Pointing records for screenshots and webpages
>>>>>
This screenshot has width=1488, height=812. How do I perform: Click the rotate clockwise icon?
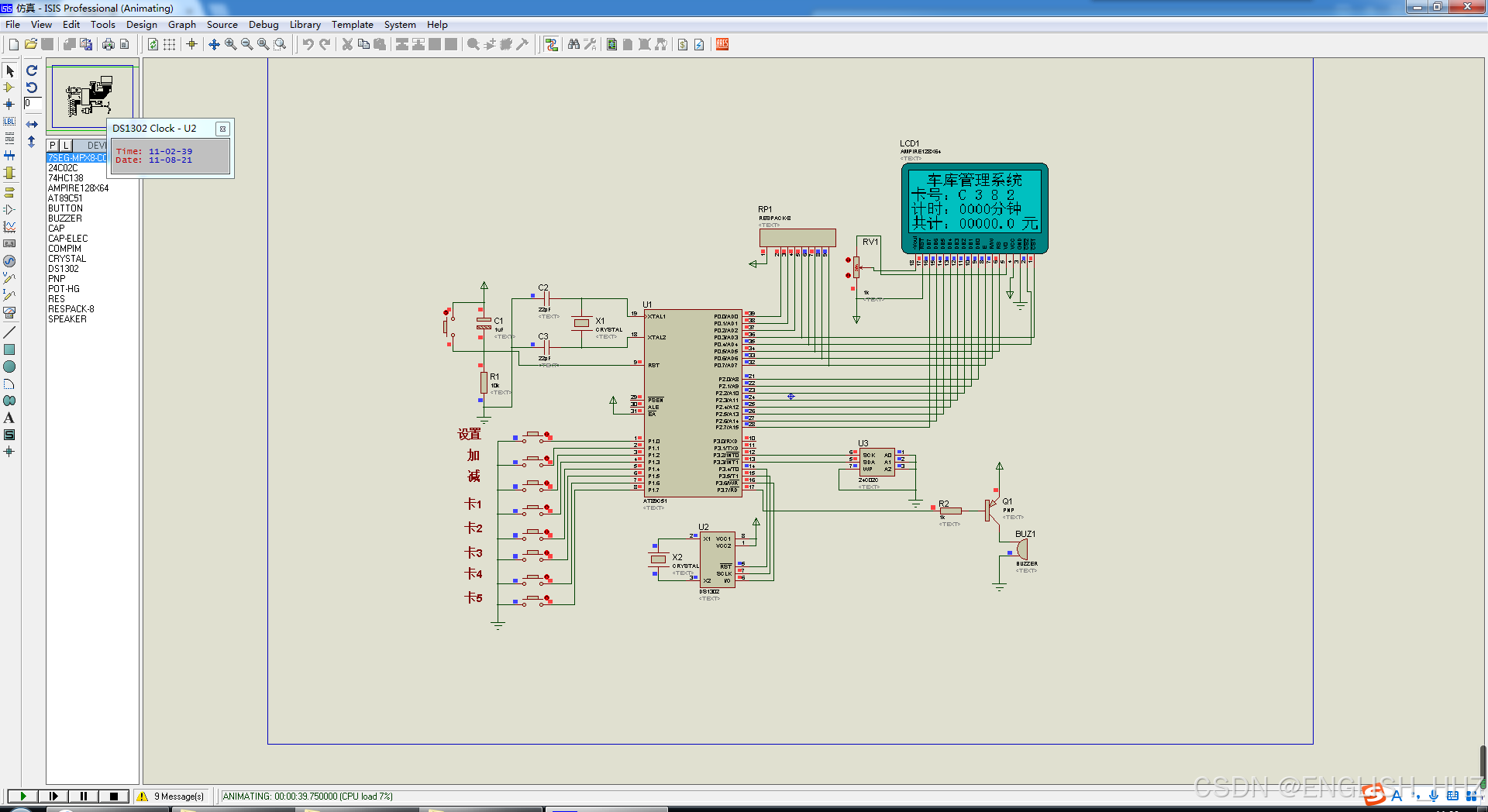[32, 71]
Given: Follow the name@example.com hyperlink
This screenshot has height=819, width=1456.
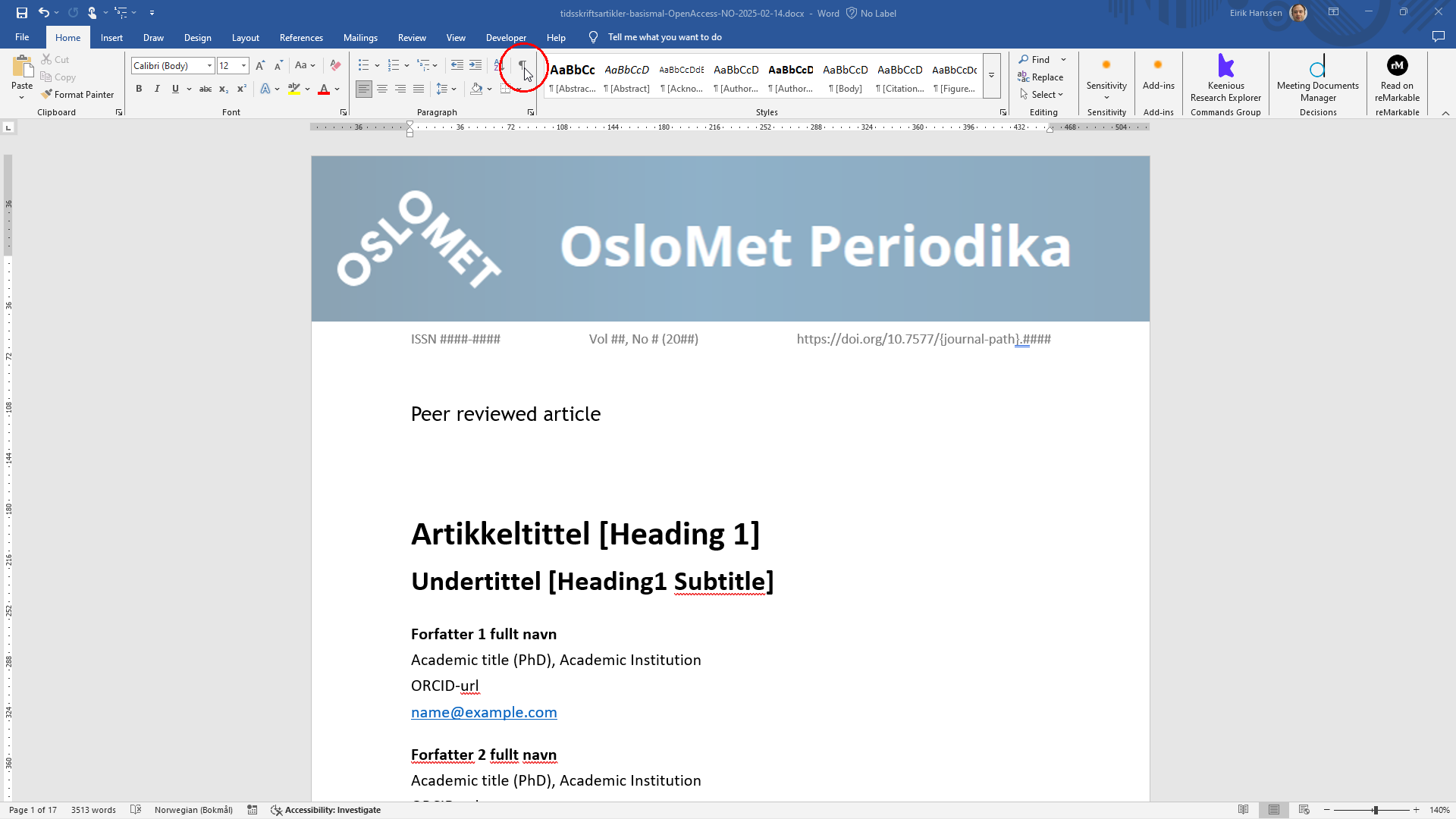Looking at the screenshot, I should click(483, 712).
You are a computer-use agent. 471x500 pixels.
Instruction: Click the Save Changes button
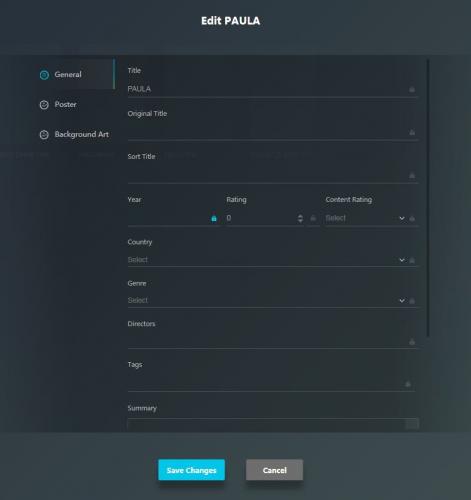pyautogui.click(x=191, y=470)
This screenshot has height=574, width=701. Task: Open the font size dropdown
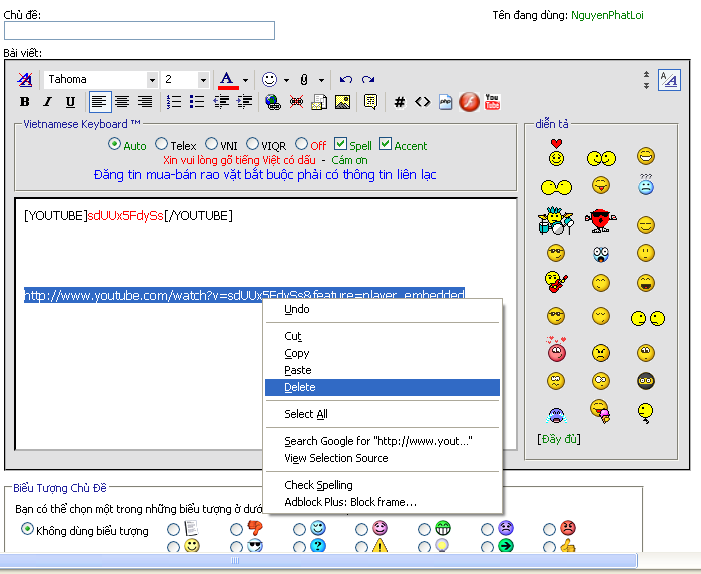[203, 79]
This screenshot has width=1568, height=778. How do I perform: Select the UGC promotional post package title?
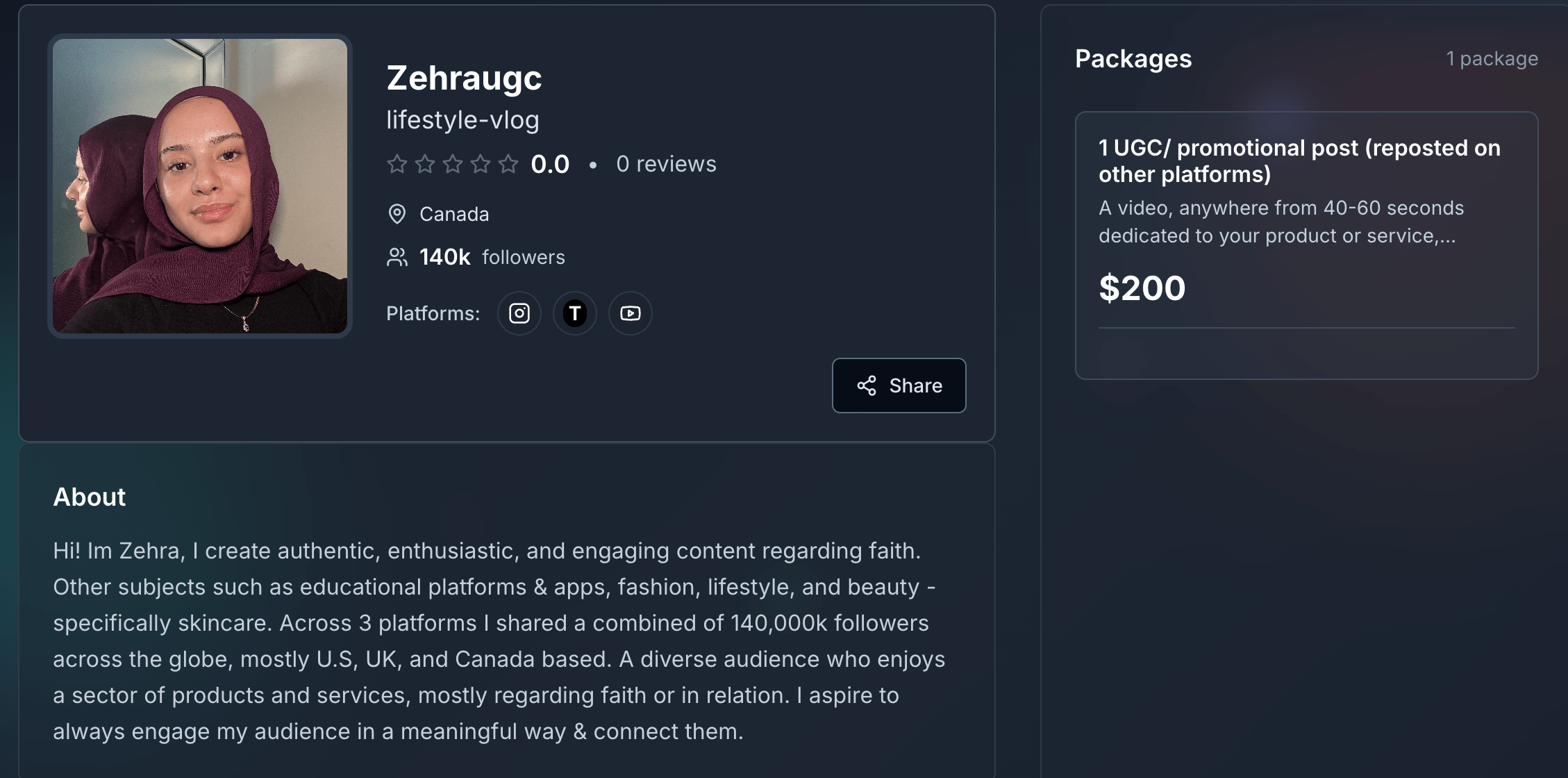point(1299,160)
<<<<<
Aim of the task: Format the records above as a two-column CSV with the columns "request" and "answer", one row per record, putting each value in a single quoted field and replacing line breaks with spaces. Leave the pictures out.

Response:
request,answer
"This screenshot has width=1488, height=812. How do I perform: Click the rotate clockwise icon?","[32, 71]"
"Given: Follow the name@example.com hyperlink This screenshot has height=819, width=1456.","Looking at the screenshot, I should click(483, 712)."
"You are a computer-use agent. 471x500 pixels. Instruction: Click the Save Changes button","pyautogui.click(x=191, y=470)"
"This screenshot has height=574, width=701. Task: Open the font size dropdown","[203, 79]"
"This screenshot has width=1568, height=778. How do I perform: Select the UGC promotional post package title?","point(1299,160)"